Wednesday Weigh in – not really

Happy Wednesday to everyone! I tell you it’s been a heck of a few weeks, recently my boss and his boss have been traveling and I’ve picked up a lot of the downhill junk that they couldn’t deal with while on the road. It’s made for some very long days an a full appreciation that I never want my bosses job!

On the upside I have been working hard on staying on track with my eating, and come heck or high water, Steve and I have been run/walking 3 times a week to keep in practice. I use the term run very loosely – maybe someday I can say that we actually went for a run but right now, it’s jogging a little faster than walking and it’s on run 90 walk 90 run 90 walk 2min – trust me we’re not breaking any records. Also we decide that we’re not moving up to week 3 on the running part, the last day of week two still almost killed us and since we’re trying to keep up with the habit we thought making sure we could actually complete the end of a week without walking on the run sections and not feeling like we – I mean me – are going to die, seems like a solid plan.

On the food/eating front I’ve been using the Lose it app to keep me honest with the food I eat, for the most part I’ve been on point during the week, but the weekends have been much harder, my schedule is always different, the food is more abundant and there are always a few social events to attend. I always try to make sure I’m not snacking too much and that I stick to the fruits and veggie trays, some events that happens others…..well I didn’t get this “curvy figure” because I hate food 🙂 As for the last 3 weeks I have been within my weekly calorie count by 500 or less, sometimes over sometimes under.

But, with all of that said, I am truly worried about getting on the scale and seeing if the dial has moved. It’s so frustrating since that’s the reason why I wanted to get off the scale for a little while. I wanted to break this cycle of worry and let down or high and cheating. I really hoped this “time off” would give me some perspective.
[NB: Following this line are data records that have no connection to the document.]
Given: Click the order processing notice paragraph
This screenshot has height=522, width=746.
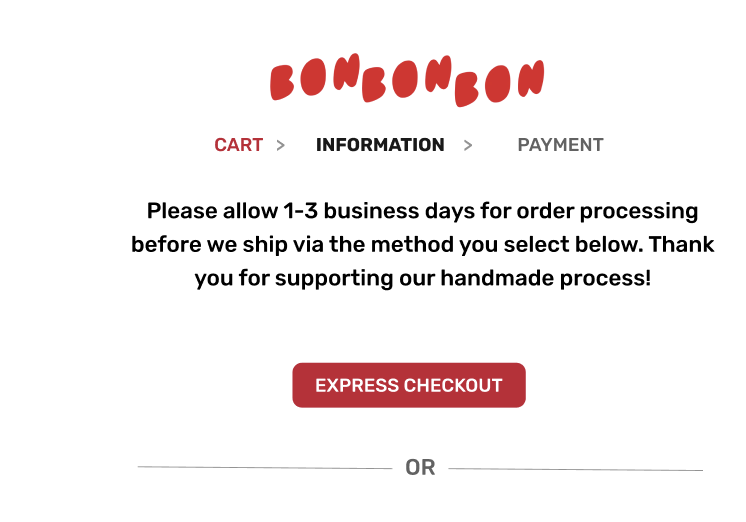Looking at the screenshot, I should [422, 245].
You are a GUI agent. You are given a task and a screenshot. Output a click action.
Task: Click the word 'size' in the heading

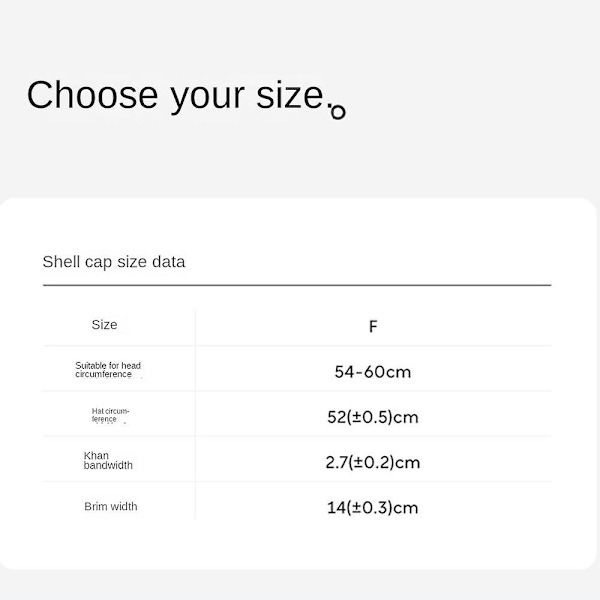pos(290,95)
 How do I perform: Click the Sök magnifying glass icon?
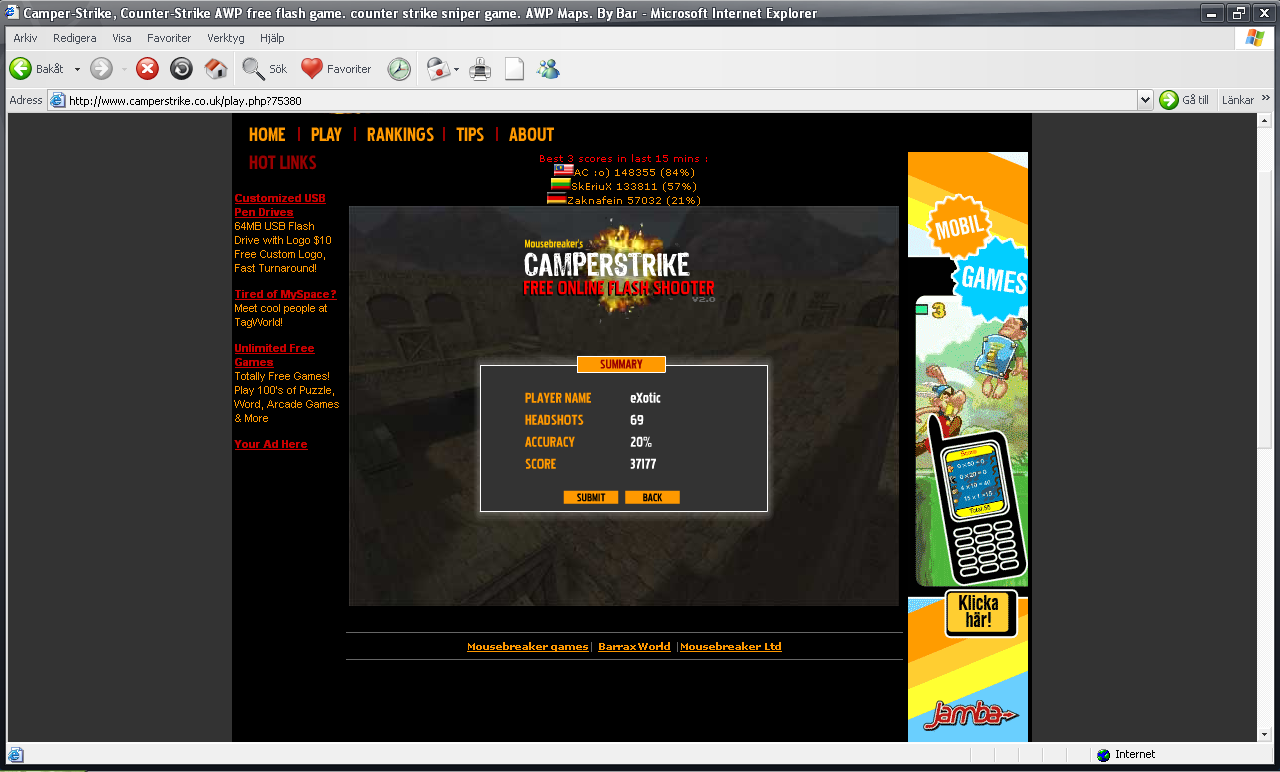[253, 69]
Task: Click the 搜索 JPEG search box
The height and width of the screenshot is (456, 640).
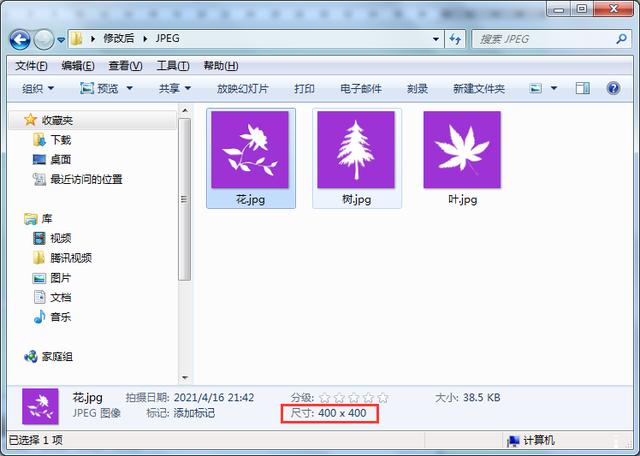Action: point(540,39)
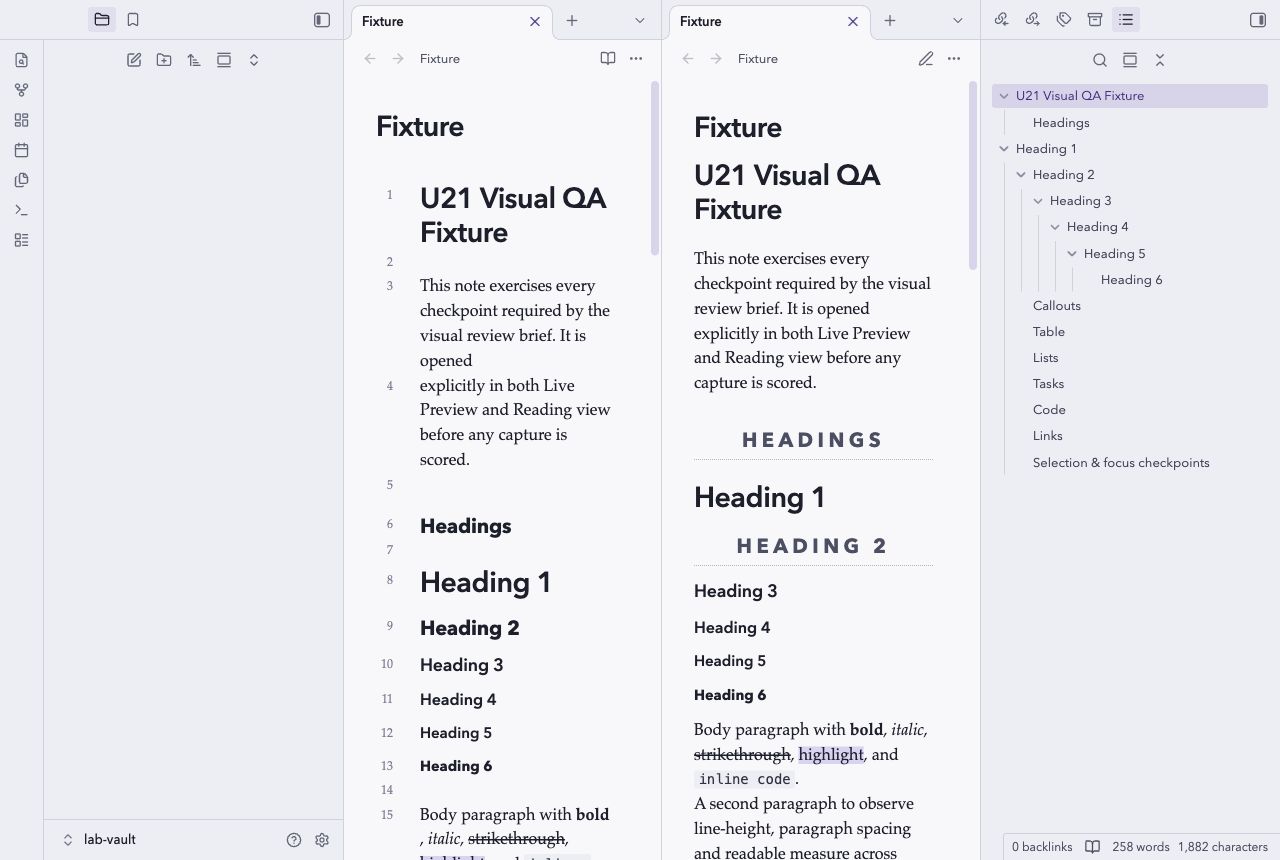The height and width of the screenshot is (860, 1280).
Task: Create a new folder in file explorer
Action: (164, 60)
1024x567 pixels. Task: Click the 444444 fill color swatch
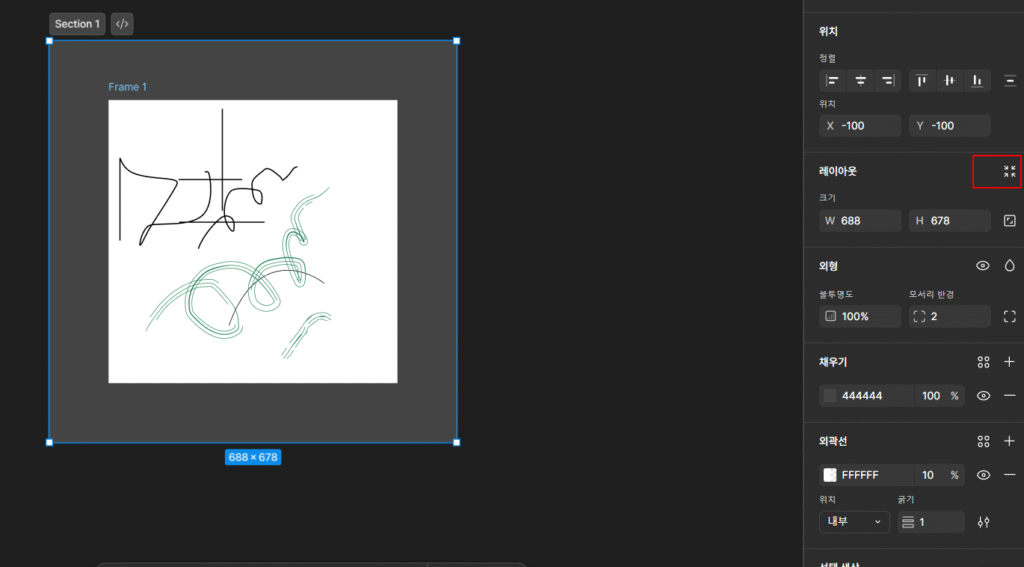[x=829, y=396]
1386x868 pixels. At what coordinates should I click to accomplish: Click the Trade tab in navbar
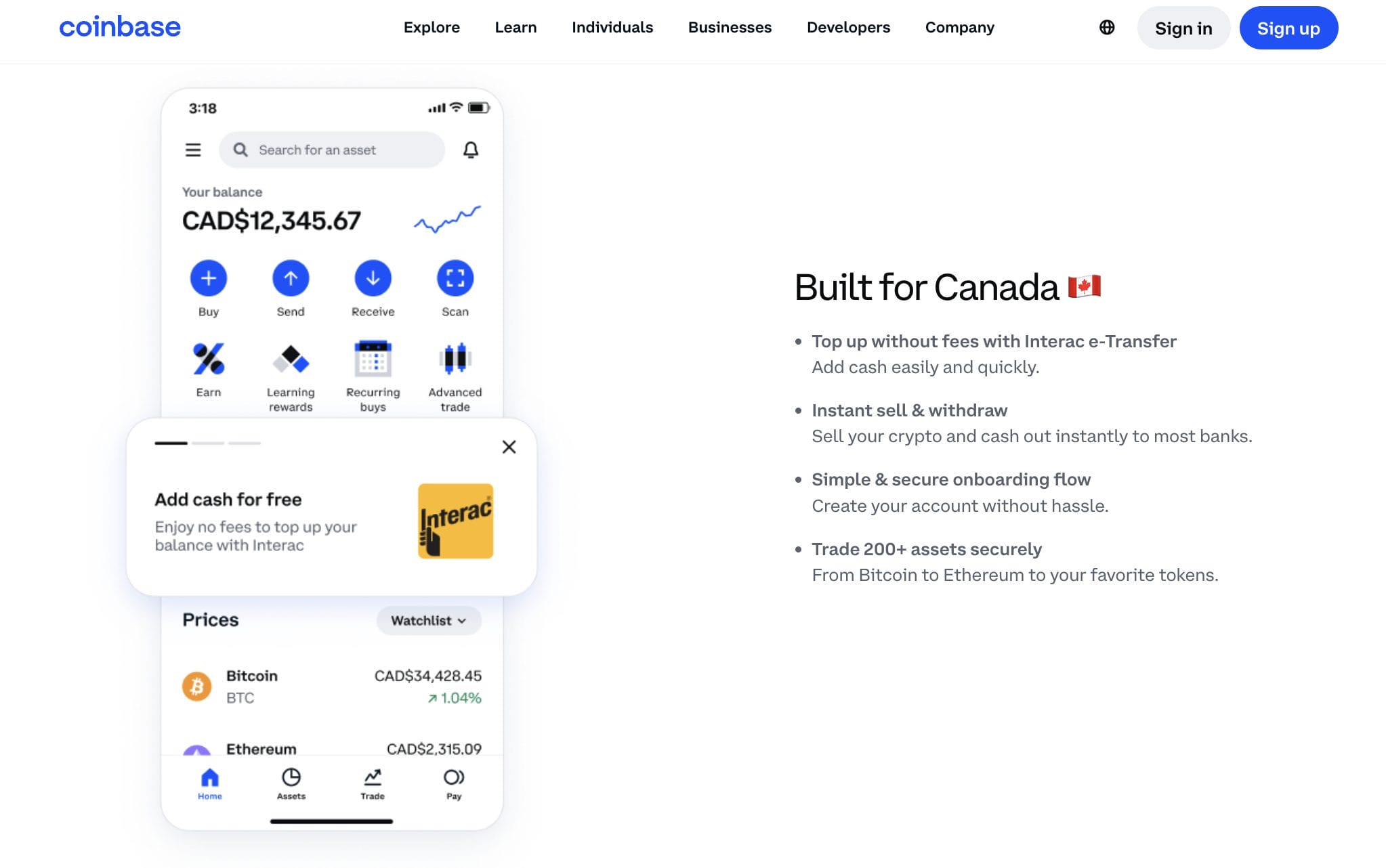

I keep asking myself –

“Do your pants fit better?” yes it does appear to feel that way – last weekend I didn’t have to do lunges down the hall to get my skinny jeans on

“Do you feel better?” I do really – I’ve been at work everyday since I started on this trek – I go to bed exhausted and still wake up really tired but I’m not working excuses to not go into the office.

“Do you see changes in your family?” Monday night after our run/walk – Steve went into grab some Crystal light from the fridge but filled his glass half way with water before he started – I kept my mouth shut but I was so proud that he’s attempting to drink more “water”

I have to keep asking myself these questions and remind myself of the positive things that have happend, hopefully by next week that will be enough for me to get over what the scale says no matter what.

How is your Wednesday going?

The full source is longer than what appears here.